Why we restricted accounts owned by some Nigerians – Binance CEO

Binance Chief Executive Officer, Changpeng Zhao, has explained that the controversial restriction of accounts on its platform is due to ongoing measures to prevent fraudulent activities.

In a statement addressed to the Nigerian community, published on Sunday, Mr Zhao said 281 Nigerian cryptocurrency accounts were affected by these proactive measures.

“Some 281 Nigerian accounts have been affected by these personal account restrictions with approximately 38% of these cases restricted at the request of international law enforcement,” he said.

Mr Zhao emphasised that the Nigerian community is one that brings great pride, adding that since the inception of Binance, Nigeria and Africa at large have been “very special markets to us and for crypto.

The CEO’s comment came days after many traders of cryptocurrencies took to Twitter to vent their anger and grievances over the various unusual activities they noticed on their wallets on the Binance platform.

Many users of the platform, especially Nigerians and other Africans, last Wednesday alleged that they had been deprived of access to their wallets (account) without significant reasons.

Binance is a cryptocurrency exchange platform where digital currency holders can transact seamlessly in a peer-to-peer (P2P) pattern.

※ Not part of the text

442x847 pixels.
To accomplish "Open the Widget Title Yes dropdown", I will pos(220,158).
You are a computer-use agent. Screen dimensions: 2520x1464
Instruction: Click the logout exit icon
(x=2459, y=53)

“On hearing the concerns raised by the community, I decided to write to re-emphasize our commitment to you,” Mr Zhao said in his statement Sunday.

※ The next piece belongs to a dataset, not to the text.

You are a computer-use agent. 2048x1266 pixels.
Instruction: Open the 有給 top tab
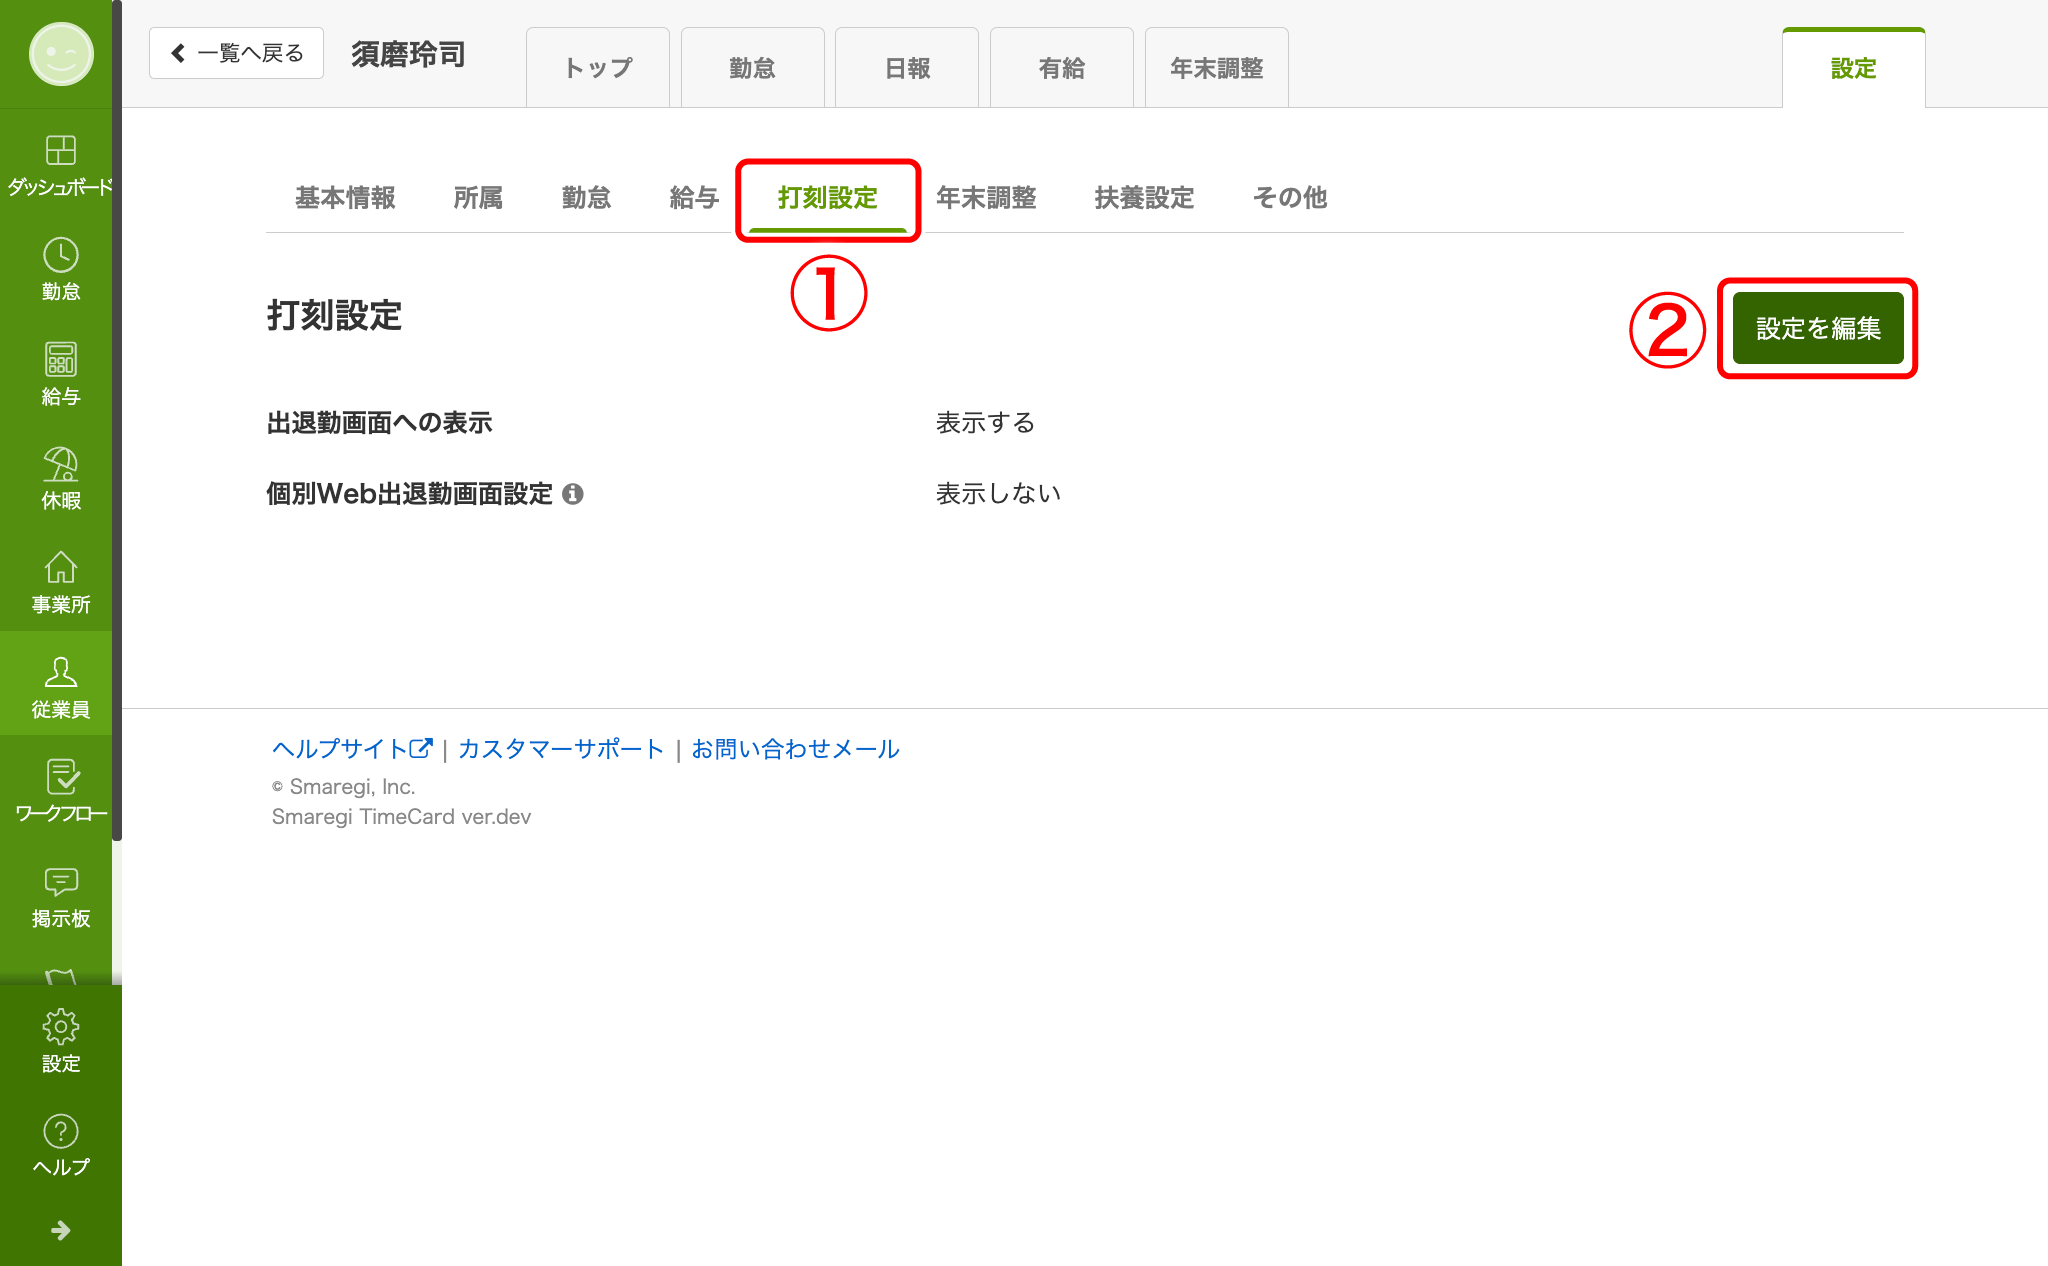1062,68
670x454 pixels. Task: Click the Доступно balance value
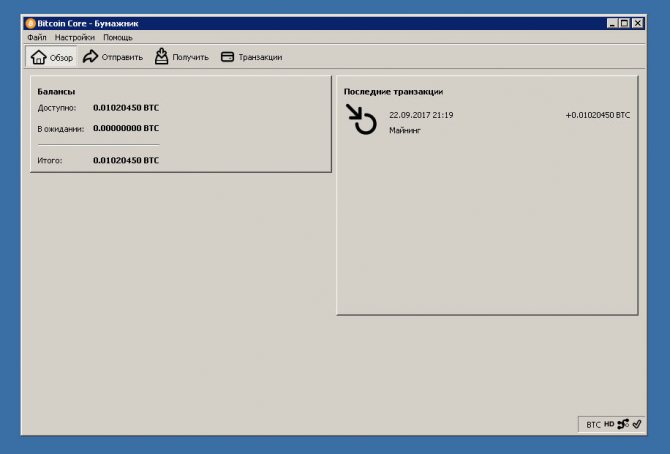coord(125,107)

While apologising for the inconvenience caused by delays in resolving customer support requests, Mr Zhao stated that “user security remains our top priority.”

He said: “We love and are devoted to our Nigerian community, but we must ensure that our users are safe. As such, protection mechanisms such as KYC, anti-money laundering measures, collaboration with law enforcement, and account restrictions are in place to ensure our community remains protected and that fraudulent activity is prevented.

“This is a global approach applied in every country.”